Methods: PTI were followed from birth until NICU discharge. Data including daily feeding information and medications were obtained from the medical records. Freshly voided stool samples were collected, bacterial DNA was extracted and the V3-V4 regions of the 16S rRNA were sequenced. Enterotypes were determined using the partitioning around medoids clustering algorithm and the Jensen-Shannon divergence method using RStudio.
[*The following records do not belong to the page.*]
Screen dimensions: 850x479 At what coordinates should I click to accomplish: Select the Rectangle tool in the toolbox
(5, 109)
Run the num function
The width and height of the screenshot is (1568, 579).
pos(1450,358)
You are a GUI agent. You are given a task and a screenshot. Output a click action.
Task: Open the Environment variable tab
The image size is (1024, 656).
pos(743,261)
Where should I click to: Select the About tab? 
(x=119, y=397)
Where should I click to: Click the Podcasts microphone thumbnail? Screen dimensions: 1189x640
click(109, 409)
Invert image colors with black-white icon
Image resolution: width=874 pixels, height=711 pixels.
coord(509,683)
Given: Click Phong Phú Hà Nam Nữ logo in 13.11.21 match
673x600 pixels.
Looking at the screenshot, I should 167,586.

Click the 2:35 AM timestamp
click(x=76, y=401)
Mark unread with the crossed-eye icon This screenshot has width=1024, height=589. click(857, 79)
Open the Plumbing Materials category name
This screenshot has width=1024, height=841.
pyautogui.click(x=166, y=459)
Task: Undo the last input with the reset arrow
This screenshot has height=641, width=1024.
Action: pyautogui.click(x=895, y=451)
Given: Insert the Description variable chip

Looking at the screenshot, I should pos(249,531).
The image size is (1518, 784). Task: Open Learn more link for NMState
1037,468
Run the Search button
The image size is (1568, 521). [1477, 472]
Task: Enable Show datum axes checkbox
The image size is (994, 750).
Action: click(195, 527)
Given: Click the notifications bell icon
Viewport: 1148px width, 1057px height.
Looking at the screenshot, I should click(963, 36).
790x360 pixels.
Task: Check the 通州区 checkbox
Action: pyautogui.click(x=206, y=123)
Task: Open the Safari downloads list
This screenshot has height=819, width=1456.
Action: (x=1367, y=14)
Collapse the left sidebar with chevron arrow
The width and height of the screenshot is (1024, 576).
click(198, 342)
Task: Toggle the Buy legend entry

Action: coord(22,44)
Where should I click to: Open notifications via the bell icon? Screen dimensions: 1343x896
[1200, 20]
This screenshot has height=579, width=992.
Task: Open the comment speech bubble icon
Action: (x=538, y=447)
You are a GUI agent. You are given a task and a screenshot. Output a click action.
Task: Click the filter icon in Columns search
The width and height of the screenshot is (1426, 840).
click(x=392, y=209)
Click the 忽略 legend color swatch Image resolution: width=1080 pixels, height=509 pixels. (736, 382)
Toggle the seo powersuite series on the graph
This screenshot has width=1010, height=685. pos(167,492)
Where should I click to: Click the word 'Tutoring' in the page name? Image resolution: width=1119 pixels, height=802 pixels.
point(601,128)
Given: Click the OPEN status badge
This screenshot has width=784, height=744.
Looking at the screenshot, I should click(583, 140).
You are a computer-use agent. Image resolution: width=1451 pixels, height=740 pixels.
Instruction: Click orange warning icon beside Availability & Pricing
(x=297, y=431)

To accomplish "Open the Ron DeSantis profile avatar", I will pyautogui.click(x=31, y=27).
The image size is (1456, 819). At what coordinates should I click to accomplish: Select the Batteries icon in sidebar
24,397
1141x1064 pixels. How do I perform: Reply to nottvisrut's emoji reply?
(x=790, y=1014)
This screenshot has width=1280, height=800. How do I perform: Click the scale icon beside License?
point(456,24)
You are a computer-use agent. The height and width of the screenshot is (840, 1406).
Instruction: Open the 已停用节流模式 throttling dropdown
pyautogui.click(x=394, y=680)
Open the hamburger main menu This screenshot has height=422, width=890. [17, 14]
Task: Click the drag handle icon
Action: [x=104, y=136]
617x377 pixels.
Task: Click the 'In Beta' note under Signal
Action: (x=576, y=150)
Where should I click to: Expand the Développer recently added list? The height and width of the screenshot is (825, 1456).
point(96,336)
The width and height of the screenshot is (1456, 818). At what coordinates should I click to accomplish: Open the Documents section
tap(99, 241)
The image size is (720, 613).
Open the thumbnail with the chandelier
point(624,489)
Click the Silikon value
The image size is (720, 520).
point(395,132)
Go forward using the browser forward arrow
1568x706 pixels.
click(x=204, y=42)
Results: A total of 551 stool samples were collected from 97 PTI. At genus level, two enterotypes were obtained; enterotype A (EA) was characterized by a high abundance (62%) of Escherichia-Shigella and Staphylococcus, whereas Enterobacteriaceae, Clostridium sensu stricto 1 and Klebsiella accounted 55% of relative abundance for Enterotype B (EB). Alpha diversity (Shannon index) was higher (P < 0.0001) in EB. In the earliest sample collected after birth (2.2 ± 1.1 weeks of life), the majority of PTI (64%) belonged to EB, but 37% of PTI switched enterotypes during their hospital stay, most of these changed from EA to EB. The change on enterotypes occurred at 4.6 ± 2.7 weeks of life. Bovine milk-based fortifier (BMF) and abundance of Escherichia-Shigella were positively associated in EA, whereas, this correlation was negative for EB. Similarly, Enterobacteriaceae abundance was positively correlated with the use of antibiotics in EA, but was negatively correlated in EB.

Conclusions: The gut microbiota of PTI was more likely to belong to a more diverse enterotype. There were opposite effects between both enterotypes to exposure to BMF and antibiotics. This suggests that responses to dietary and clinical factors could be dependent upon the characteristics of the gut microbiota of PTI.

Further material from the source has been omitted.